Не замечать, не приближаться,
не слишком выдавать себя окружающим.
Я обучаюсь свободе, чтобы
не сойти с ума.
"... пиши мне, дорогой друг."
1996
ТРЕТЬЯ СТРАЖА
Как ты помнишь, здесь и в лучшую осень
натура неизменна: слиток
высоких собак у невидимых шахт,
слепящая слякоть и жест,
защищающий горло.
Рядом, как и везде,
жизнь и вера неумолимы.
Дом твоей юности - полуразбитый
гнездовьем ласточек, мышами, пылью опилок.
Сухо и ветрено.
Унылые точки грачей выступают, как оспа
на белых сваях. Здесь можно медлить.
Серп волны долго огибает
решетку древесных прутьев. Берег
мелкой реки - клочки полей,
два-три обрыва, в старой балке
желтеет сухой подсолнух, - бесшумно растет
из-под оборванных корней, и медленно
тяжелый косяк течения
сочится в пустое небо... Время
гусиной кожей ощерилось в этих полях.
При быстрой ходьбе, чтобы их пересечь
достаточно часа. Но четкость границ
никогда не вселяла уверенность.
Дважды меняя стезю полета
быстрая стая гаснет
в болотистых угодьях - за ними
объятое чуткостью безлюдье
холмистых широт, не препятствующих горизонту.
Остается рядом немногое:
друг, который непреклонен, и солнце -
ловушка, плод, надвое разломленный
между нами и серединой жизни.
1994
ОБРАТНАЯ ТЯГА
Место, откуда изгнан, притягивает.
Острые тени на обметанной зноем тропе,
ленивые окрики птиц.
Город в огне запустения. Лопнут плоды,
но не здесь будут сорваны, - подстерегает другое.
Котловины обезвоженной пах,
пыльные ниши дорог, и пот
маслом крепит эту землю.
Сюда мы стремились,
подальше загнав одиночество
в райские дни, куда путь был заказан.
Медленно каждый из нас проверял
излюбленный очерк маршрута:
ишкомы, пятна яркой листвы.
Да и кто мог подумать...
Повсеместно -
затемно мир предваряет молитвой
новый утопленник - наемный конвой
холодных низовий.
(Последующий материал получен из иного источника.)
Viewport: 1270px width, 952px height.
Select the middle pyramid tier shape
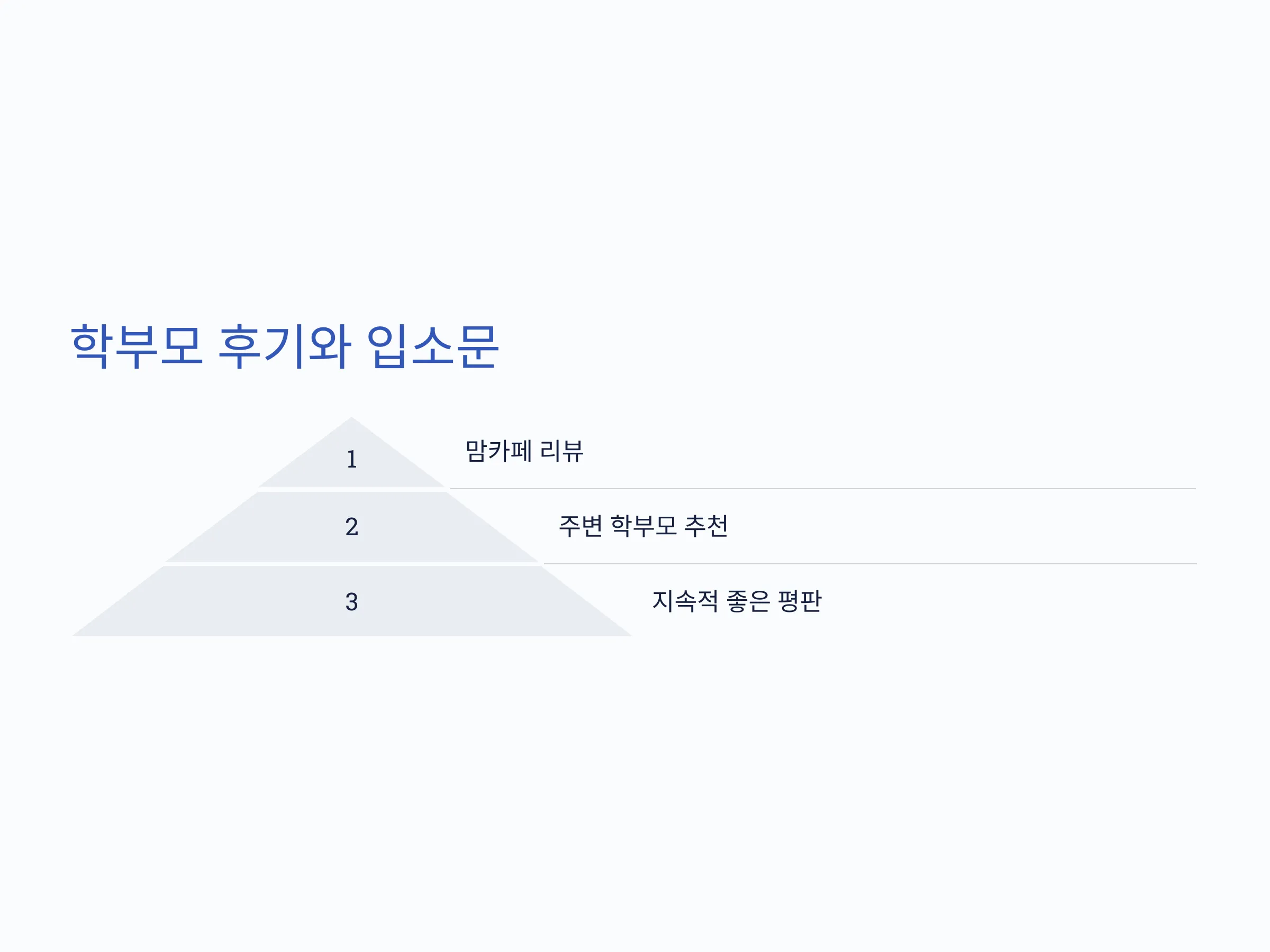[351, 527]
У дальних плотин
только тот защищен, кто в земле.
Здесь, как и прежде, - полшага
из осененных бдительным ангелом лет.
Полная чаша, диск солнца и сон...
Сим победиши - не это ли
чаще влекло нас друг к другу, в отместку
за нечто, переполнявшее после?
К вечеру время от времени эхо
проносится по кварталам, ударами
глубоко зарытого сердца. Крестовина
натруженных рук, и
горная горлица, легче пепла,
прорезает темные кроны.
Все ближе предвестие.
Тень облаков неподвижна на плоских холмах.
1994
ПЛАВУЧИЙ МОСТ ГРЕЗ
... к какой стороне
стремиться взором, не знаю...
неизвестный японский автор Х в.
С невиданным упорством
нам открывают тропу спасения.
Над отмелями взблескивает луч,
бесследно, как стеклом, прорезывает воздух:
жабры красноперки, чешуя, обломанный хребет...
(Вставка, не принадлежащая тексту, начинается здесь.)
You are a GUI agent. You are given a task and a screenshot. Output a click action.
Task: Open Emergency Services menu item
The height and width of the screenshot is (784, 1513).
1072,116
Единственное, что невозможно изменить
или уничтожить, - это прошедшее.
Бесплотный alter ego, по ошибке
перешагнувший время.
Жалкая уступка за счет
посмертного блаженства.
Эпитафия на восковой табличке
воспоет его дары. Осталось
тихонько прокрасться за ограду,
где царство волчьей ягоды и страхов
младенческих река уносит.
Узкий берег одет бетоном.
Здесь бубен самой праматери
нам вспарывает вены.
Так вспархивает желтой горечавки
два лепестка. Так за моим плечом
неистребимы все те тропинки
до каменистых скал. Не песок -
щебень и галька служили
могилой для заржавелой баржи,
для маслянистой ее отрыжки.
Рыцарский приют.
Шиповник и дикая смородина хранили
нору отшельника между прибоем
и долгими туманами на склонах.
Сон, смешанный с отжатым соком
"куриной слепоты", в желто-горячей агонии
вскипающий над бухтой.
Пролог причастия, где тайна
и бытие друг к другу льнут, перерождаясь,
где доныне горчащий привкус
выстилает свой узкий лаз
вплоть до песчаных оазисов.
Не устоять в стремнине.
Здесь, в сердце иной прародины,
курок, взведенный над камышовым раем,
дает осечку. За нами
небесный молот
срывает последний незримый шлюз
над океанической твердыней.
1997
ТЕНЬ ВОИНА
Тигр, о тигр, светло горящий
в глубине полночной чащи...
Весна, прицел эпидемии, достала его
упрямой строкой геометрии.
Расчет природы, пружина в ленивом
утомленном зрачке - едва ли не хлынет
белое олово с его благородных костей? -
оземь, пятная траву стремительной тенью животного.
Но мягкое пламя - ничто с возмущением солнца,
в каждом ничтожном стебле
изнуряет натруженный нюх -
размеренно страхом и ленью, и вновь безотказно.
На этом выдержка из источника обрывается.